### [BRIEF]
Copy task, pictures excluded: set down exactly the lines from the one containing "1391x868 pixels." to the end of the data below.

### [SUPPLIED DATA]

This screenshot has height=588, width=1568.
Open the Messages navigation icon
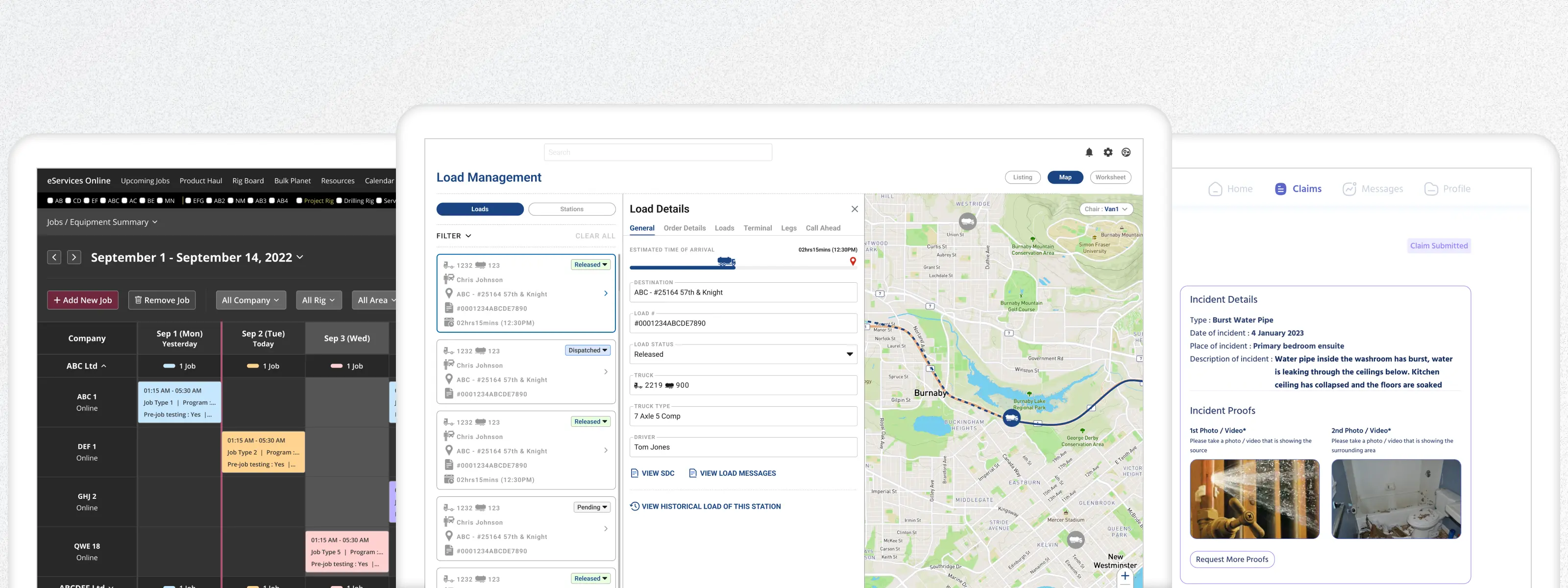tap(1349, 189)
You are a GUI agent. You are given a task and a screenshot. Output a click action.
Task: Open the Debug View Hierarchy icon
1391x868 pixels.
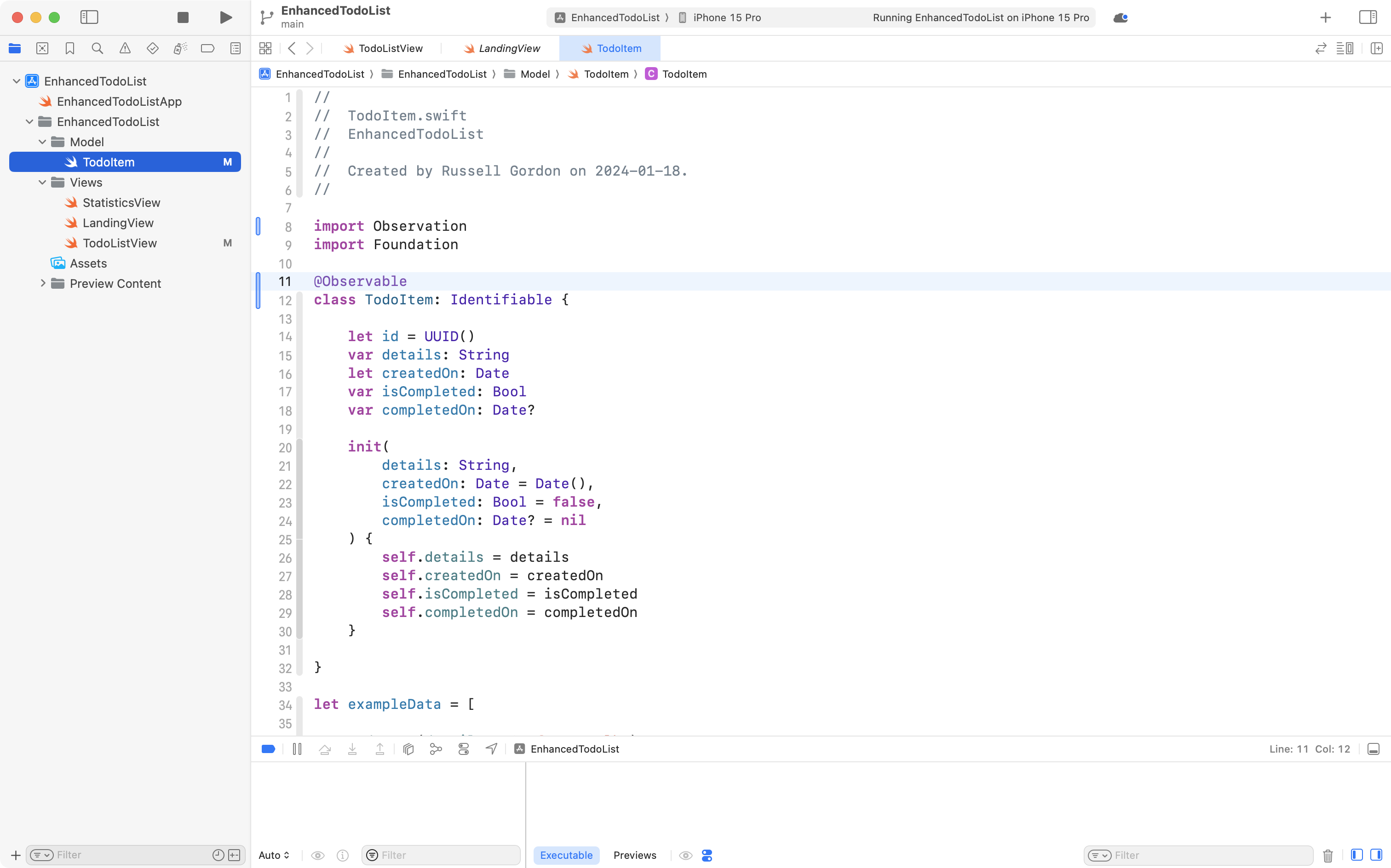[x=408, y=748]
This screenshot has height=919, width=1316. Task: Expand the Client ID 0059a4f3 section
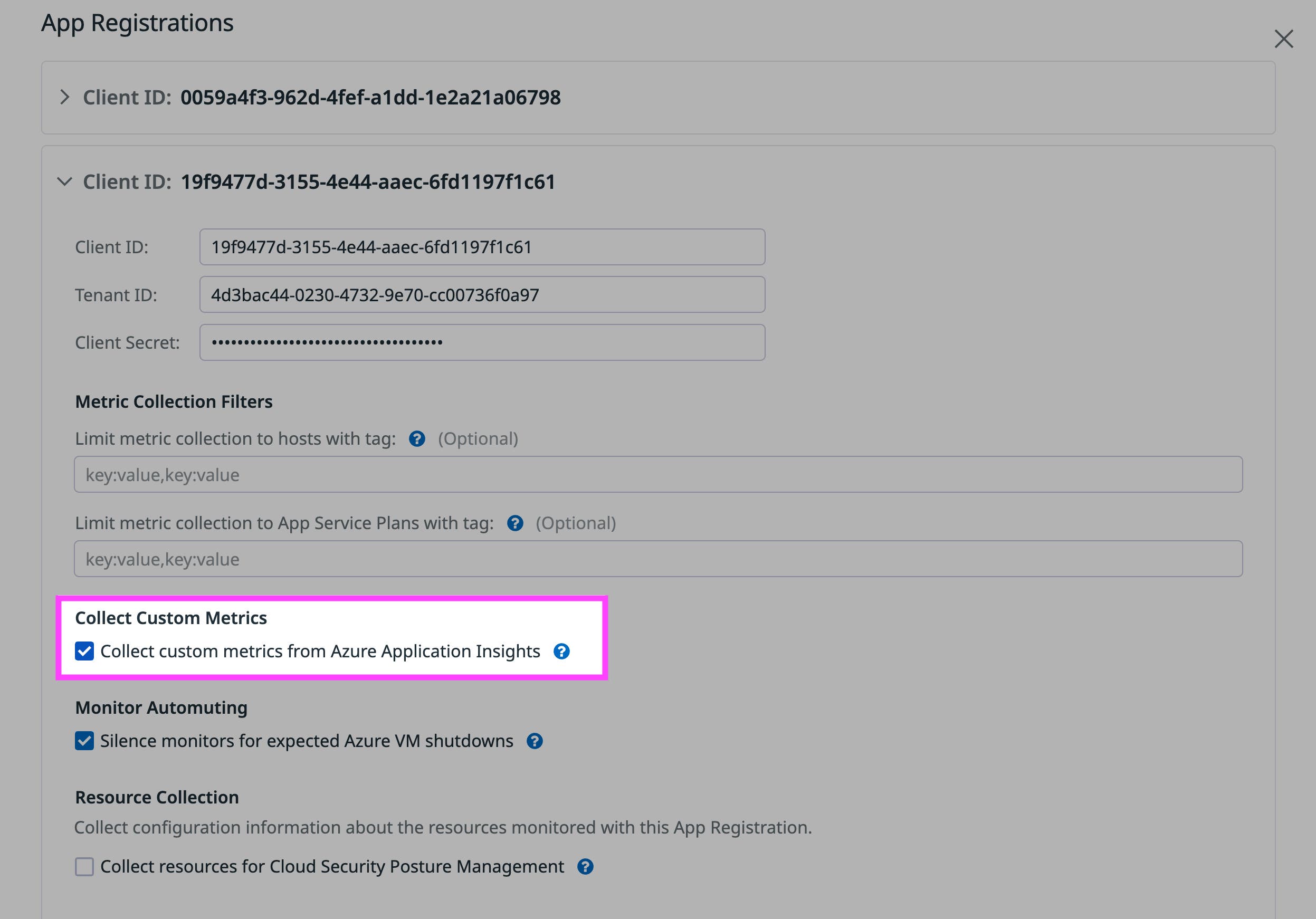click(x=65, y=98)
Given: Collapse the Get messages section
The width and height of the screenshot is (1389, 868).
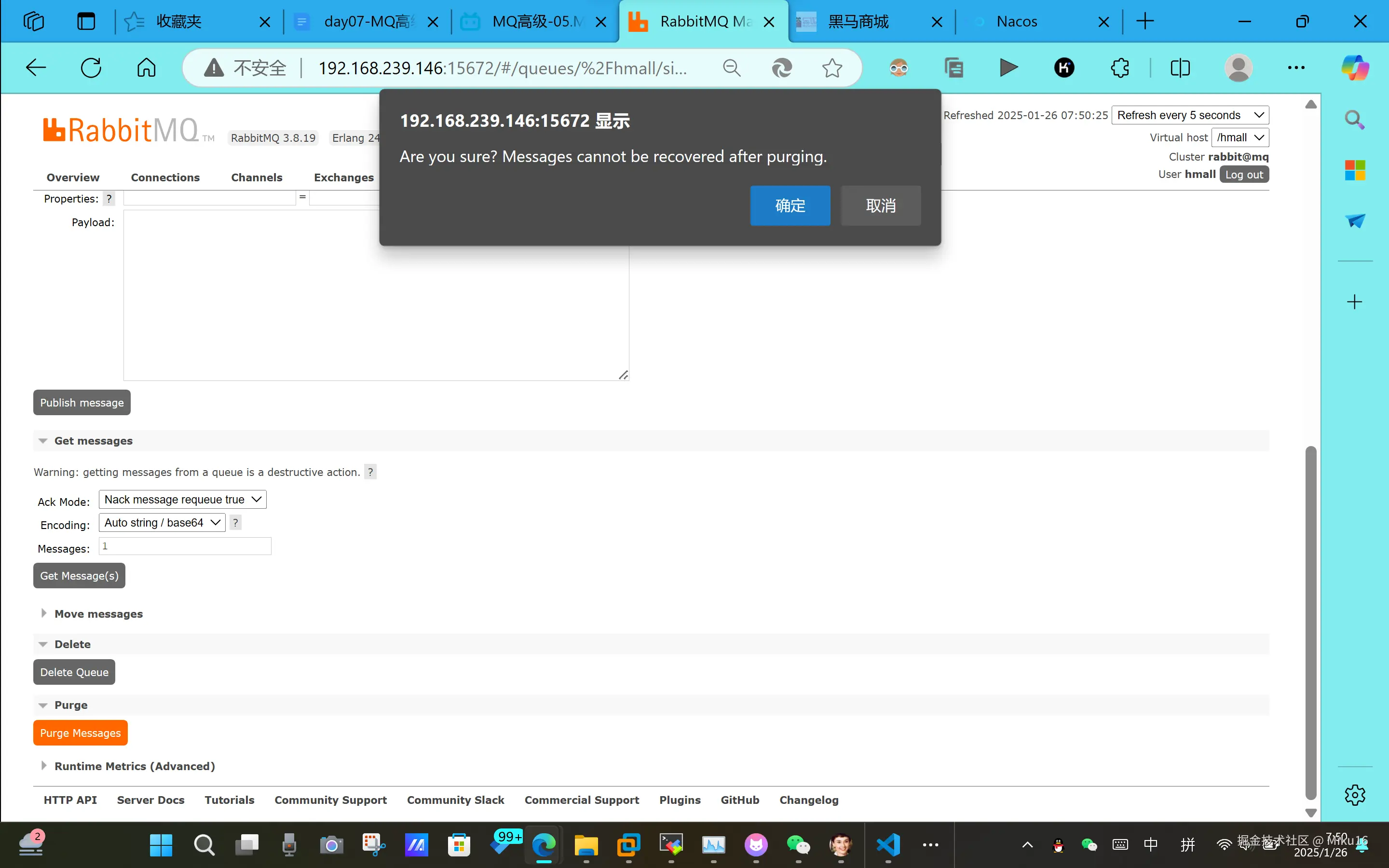Looking at the screenshot, I should 93,441.
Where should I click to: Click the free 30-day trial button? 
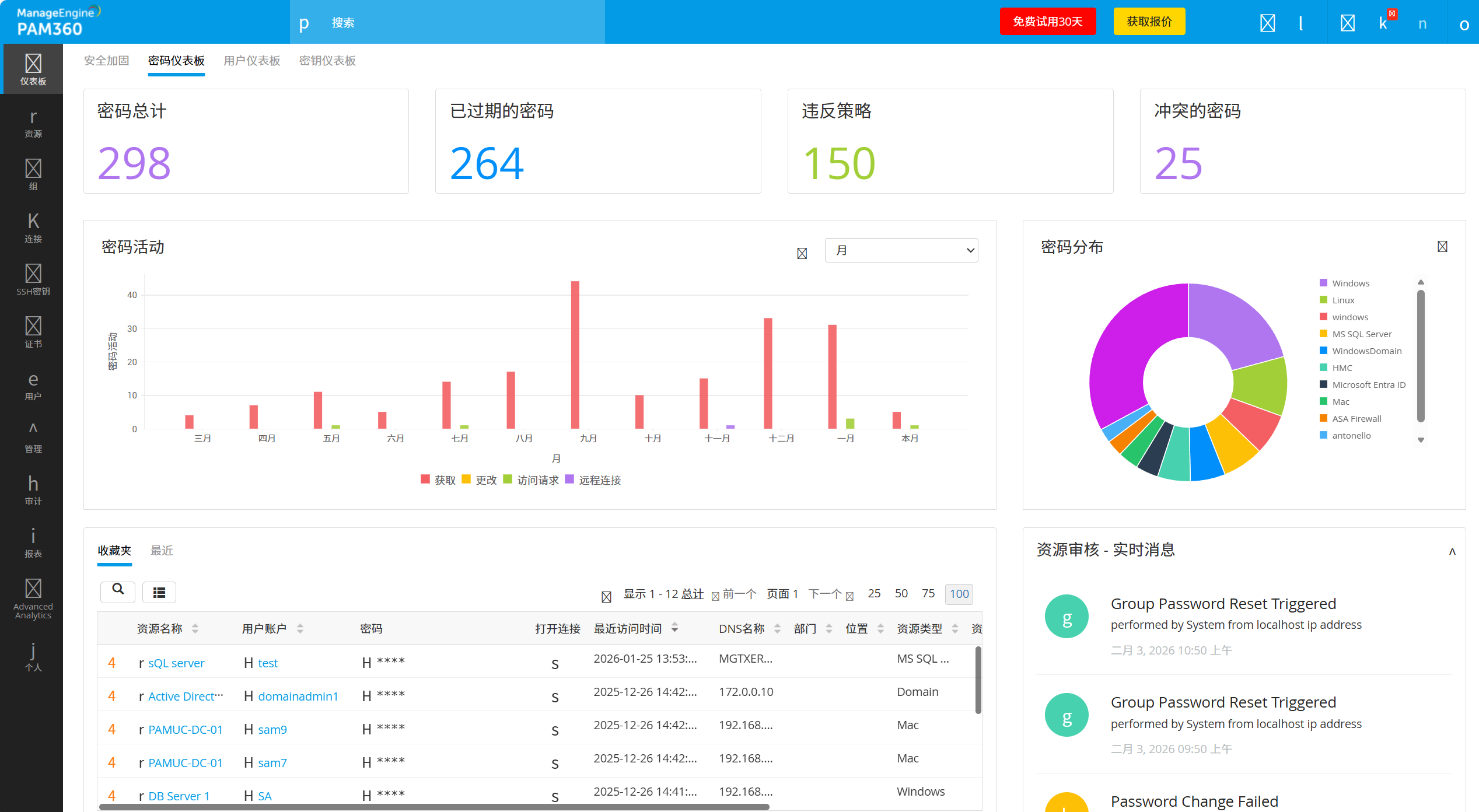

### [EXERCISE RESPONSE]
1391x868 pixels.
[x=408, y=748]
This screenshot has height=919, width=1316. Task: Expand the Client ID 0059a4f3 section
click(x=65, y=98)
Given: Collapse the Get messages section
The width and height of the screenshot is (1389, 868).
Looking at the screenshot, I should 93,441.
Where should I click to: Click the free 30-day trial button? 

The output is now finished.